Within the material below, how many lines carry the word "agent"? Answer with a single number.

» SOURCE RECORDS
——————
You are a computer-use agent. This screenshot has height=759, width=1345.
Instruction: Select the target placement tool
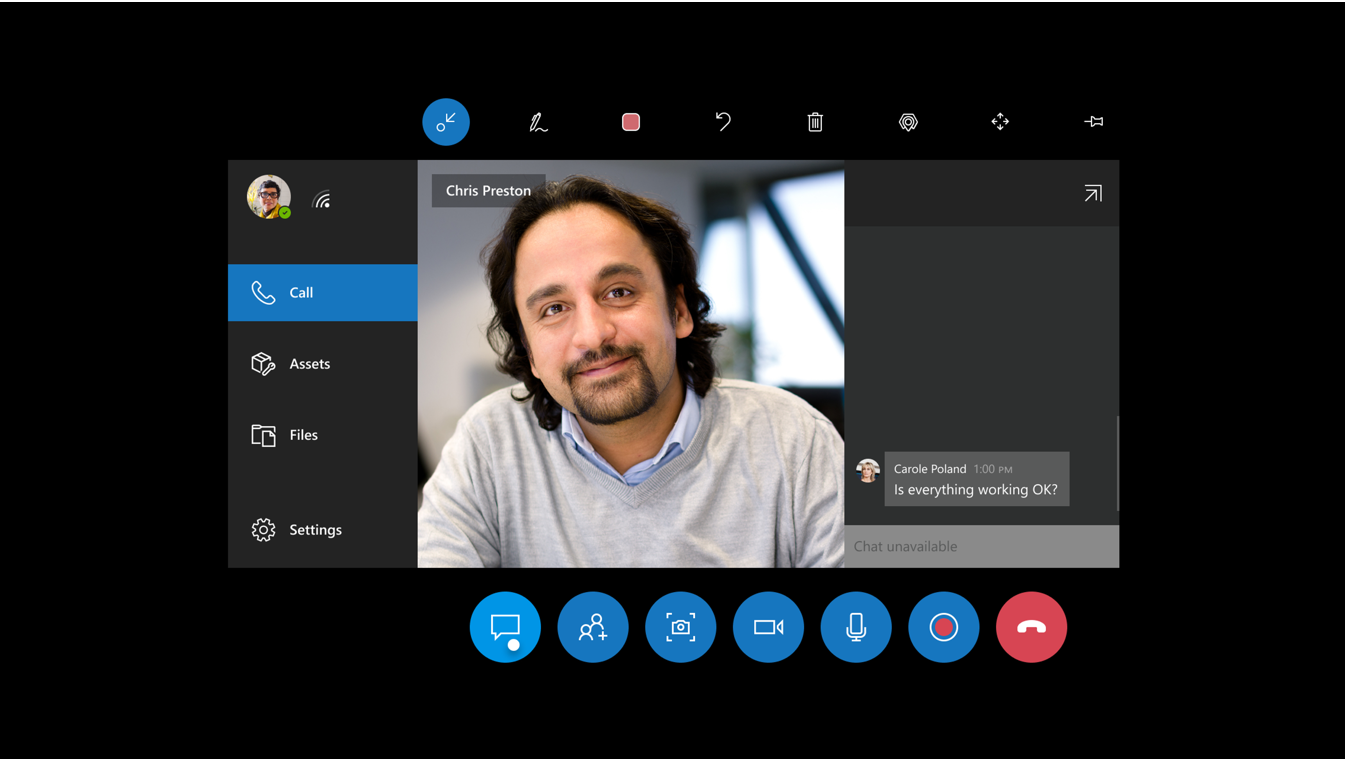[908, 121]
——————
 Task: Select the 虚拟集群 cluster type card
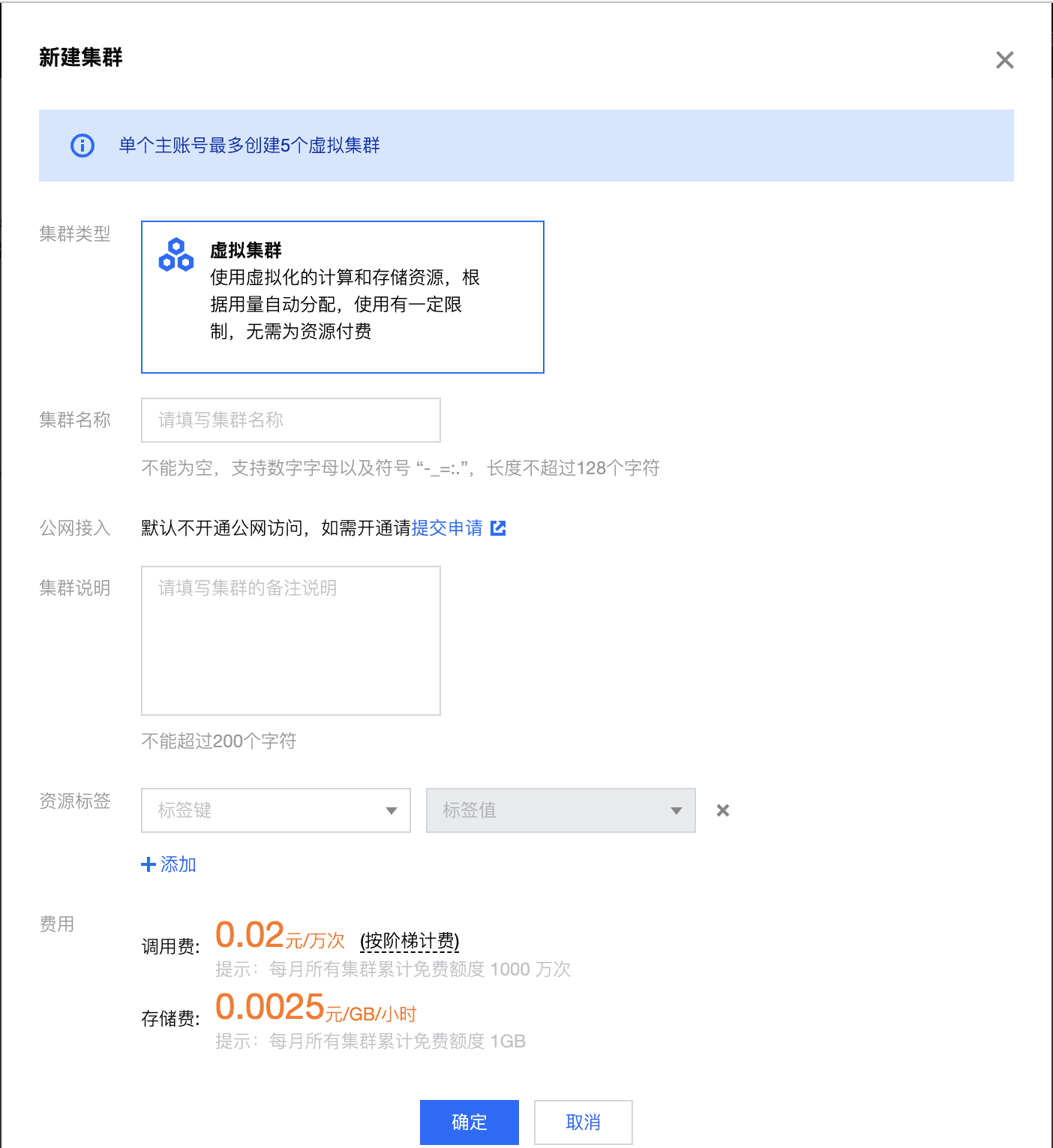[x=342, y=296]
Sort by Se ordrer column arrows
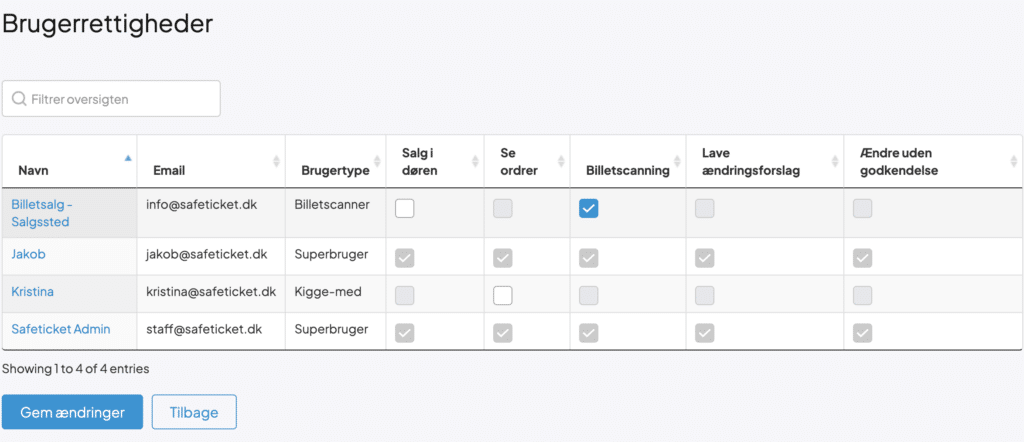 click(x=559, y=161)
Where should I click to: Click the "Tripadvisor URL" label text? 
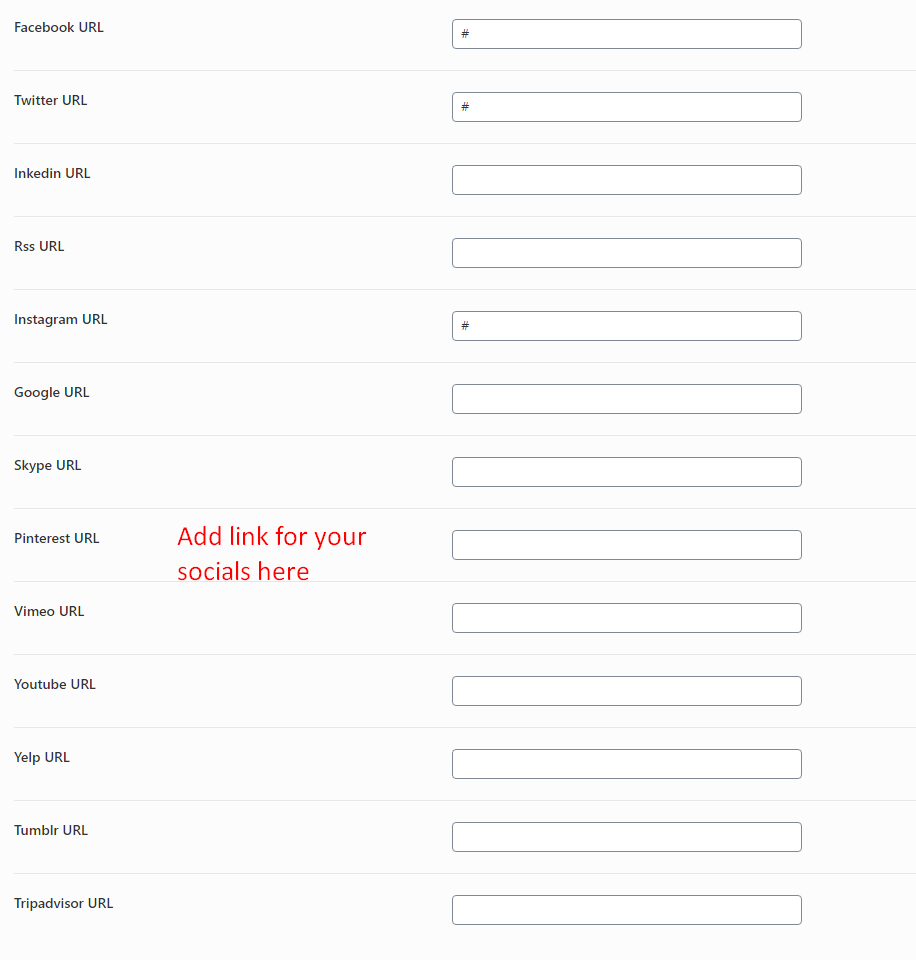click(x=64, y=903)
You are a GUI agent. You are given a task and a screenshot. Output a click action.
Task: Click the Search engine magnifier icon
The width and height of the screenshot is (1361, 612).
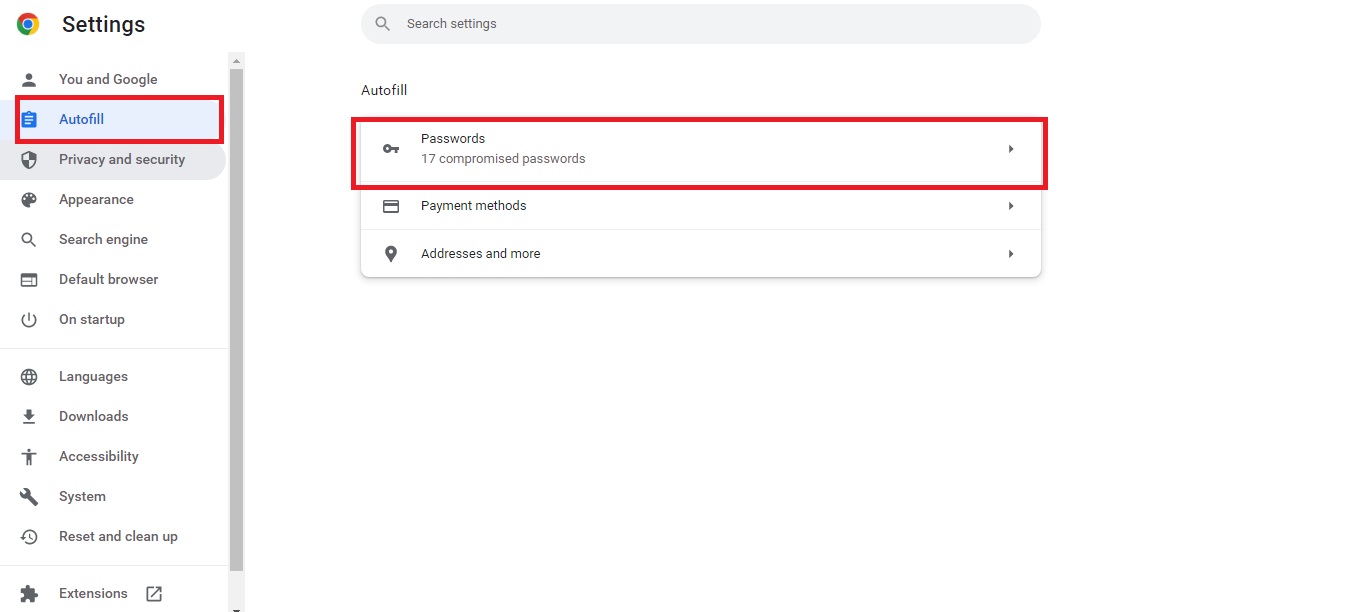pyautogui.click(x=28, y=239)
——————
» THE ANSWER
2